Wanita itu membawa Elena ke sebuah ruang kerja bawah tanah yang dipenuhi monitor komputer. "Namaku Sari, aku kakak kandung Renata yang dianggap sudah meninggal oleh Ratu."
Elena terperangah. "Meninggal? Tapi..."
"Ratu dan ibunya melenyapkan siapa pun yang mencoba menghalangi mereka. Renata menyelamatkan aku dengan menyembunyikan aku di sini. Dan di sini jugalah, Renata menyimpan wasiat asli dari Panji yang sebenarnya."
Sari menyalakan layar monitor utama. "Wasiat yang kamu lihat di rumah sakit itu benar-benar palsu. Panji nggak pernah menulis wasiat tunggal untukmu. Dia menulis wasiat yang dibagi tiga, untukmu, untuk karyawan Asmara Cafe, dan untuk sebuah yayasan yang dirikan oleh Renata."
"Lalu, kenapa Ratu membuat wasiat palsu atas namaku?" tanya Elena bingung.
Sari menatap Elena dengan iba. "Karena dengan menjadikanmu pewaris tunggal, Ratu bisa mengaktifkan klausul kematian berencana. Jika kamu terbukti menjadi tersangka terhadap pembunuhan Panji, seluruh aset otomatis jatuh ke tangan wali perusahaan yang sudah ditunjuk oleh Dewan Komisaris sebelumnya. Dan kamu tahu siapa wali perusahaan itu, Elena?"
"Apakah Bapak Handoyo?" tebak Elena.
"Bukan, bukan dia. Tapi, ibu kandung Ratu Widaningsih Asmara"
Elena lemas. Ini adalah jebakan sempurna. Ratu tidak butuh Elena menang, tapi dia butuh Elena terlihat seperti pembunuh yang rakus agar harta itu jatuh ke tangan ibunya secara legal.
Tiba-tiba, monitor di ruangan itu berkedip-kedip merah.
"Sistem keamanan kita ditembus, Elena!" seru Sari panik.
Layar monitor menampilkan kamera CCTV di luar vila. Beberapa mobil hitam masuk ke halaman. Heru ada di sana, dan dia membawa seseorang yang membuat jantung Elena berhenti berdetak.
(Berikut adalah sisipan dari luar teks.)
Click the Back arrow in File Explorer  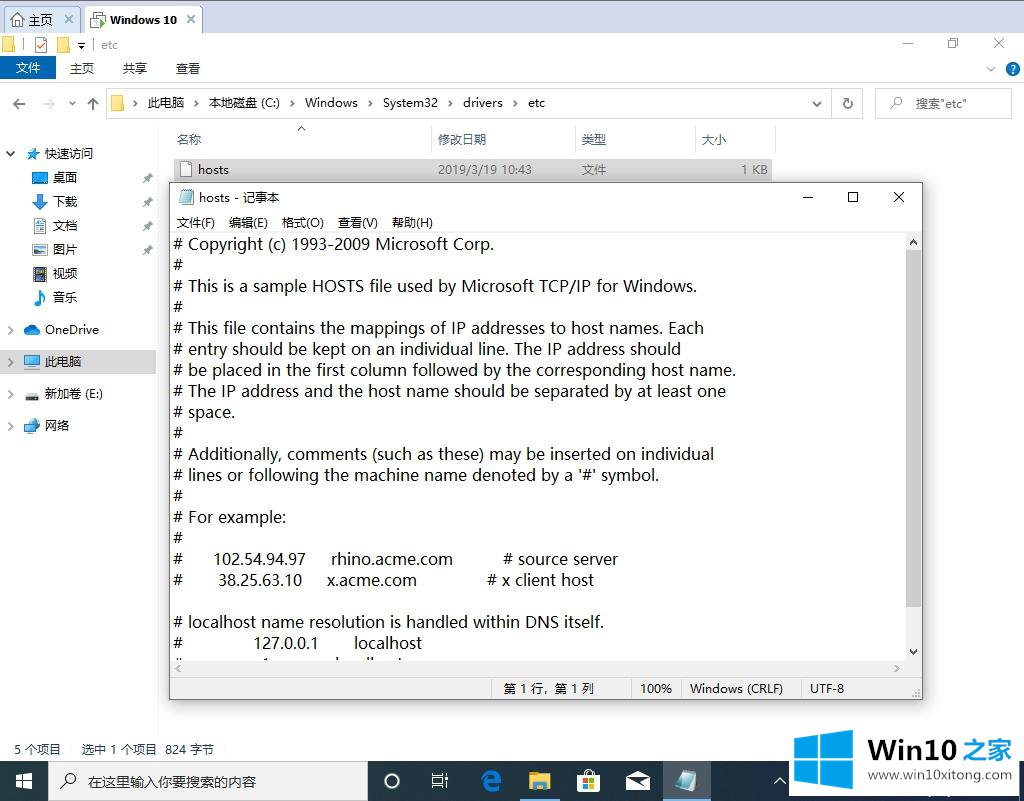pyautogui.click(x=19, y=103)
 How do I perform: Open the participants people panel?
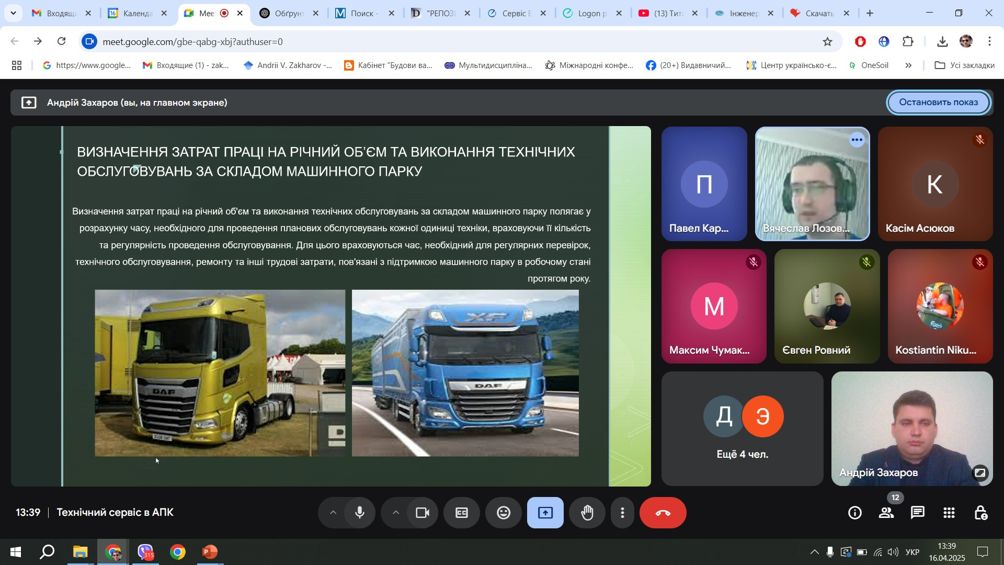[x=886, y=513]

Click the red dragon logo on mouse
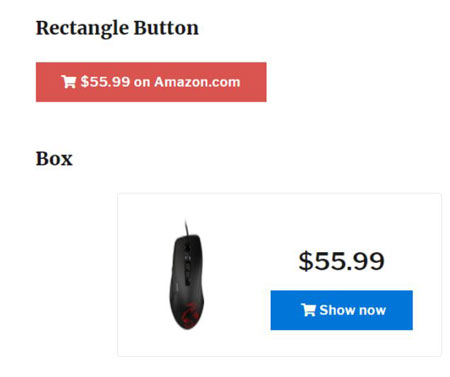point(191,313)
Di layar monitor, terlihat Heru menyeret Panji yang masih dalam kondisi lemah, penuh perban, dan tidak sadarkan diri. Heru menodongkan pistol ke kepala Panji tepat di depan kamera.
"Elena! Aku tahu kamu ada di dalam!" suara Heru terdengar dari pengeras suara di luar. "Keluar sekarang dan bawa buku itu, atau aku akan meledakkan otak owner cafe kesayanganmu ini di depan pintu rumah ini! Aku beri waktu kamu tiga puluh detik dari sekarang!"
Elena menatap Sari, lalu menatap Panji yang nyawanya di ujung tanduk. Dia memegang buku catatan Renata dan kunci cadangan itu. Jika dia keluar, mereka semua akan mati. Jika dia diam, Panji yang akan mati.
"Buka pintunya," bisik Elena dengan tatapan mata yang berubah menjadi dingin dan penuh tekad.